# [Records to use]
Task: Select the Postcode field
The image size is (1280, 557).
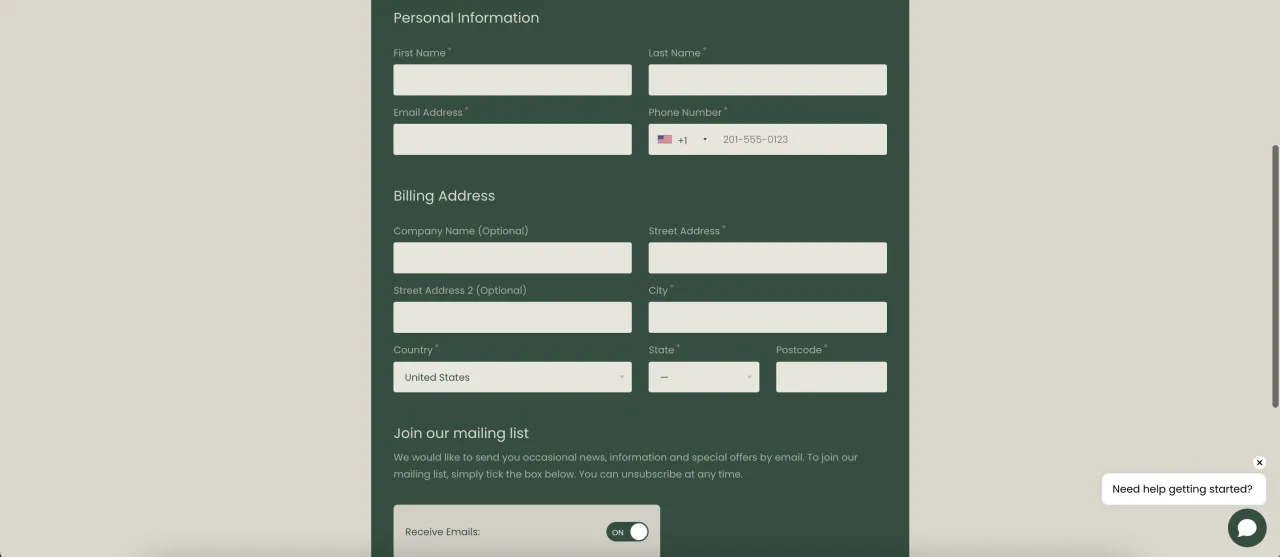Action: pos(831,377)
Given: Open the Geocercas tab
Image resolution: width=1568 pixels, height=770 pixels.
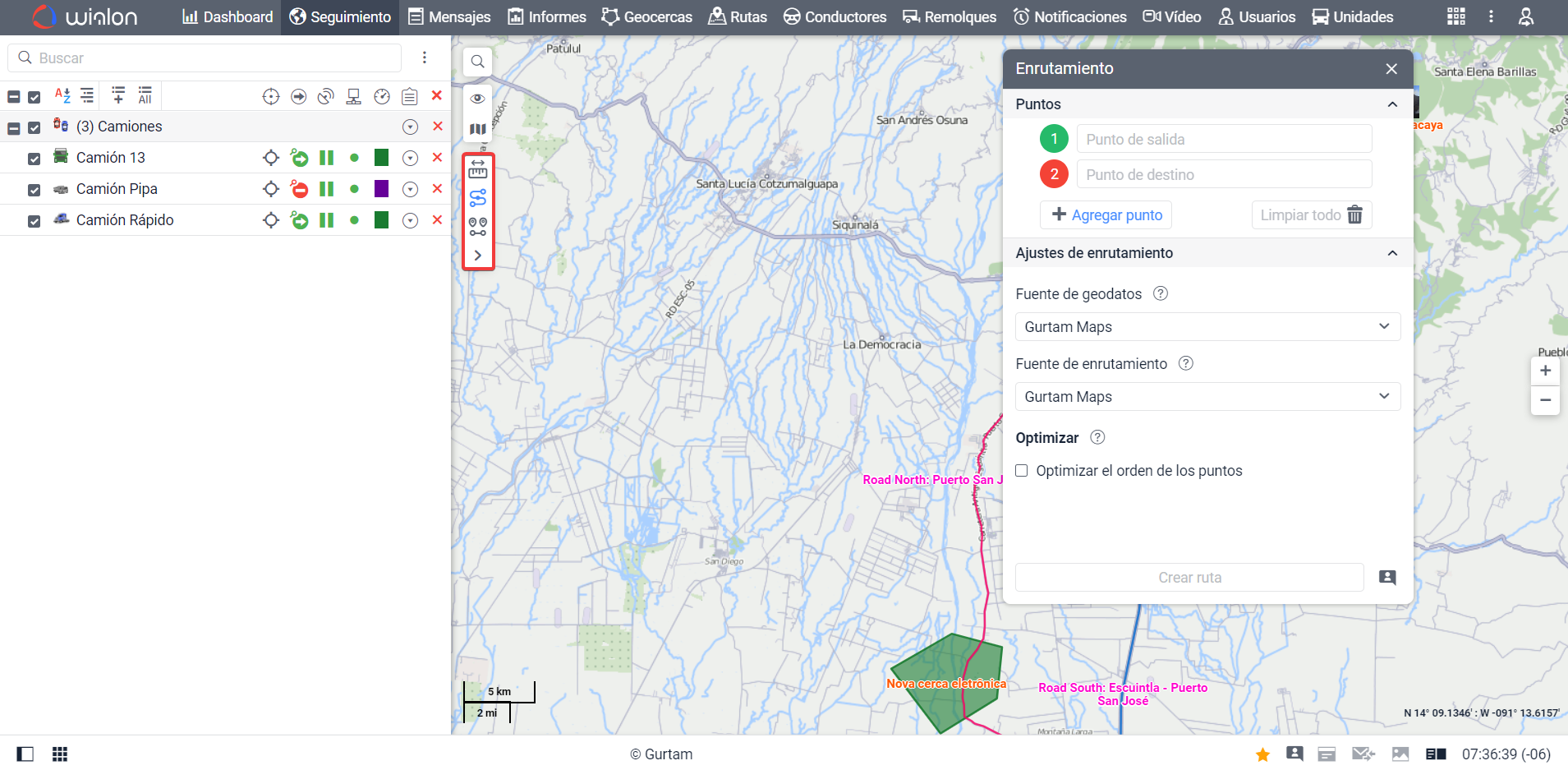Looking at the screenshot, I should coord(646,17).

# [What is needed]
Leave out the pictures and give the rest of the material again, unaltered.

# [Solution for this problem]
Task: Select the Postcode field
The image size is (1280, 557).
Action: pos(831,377)
Given: Open the Geocercas tab
Image resolution: width=1568 pixels, height=770 pixels.
Looking at the screenshot, I should coord(646,17).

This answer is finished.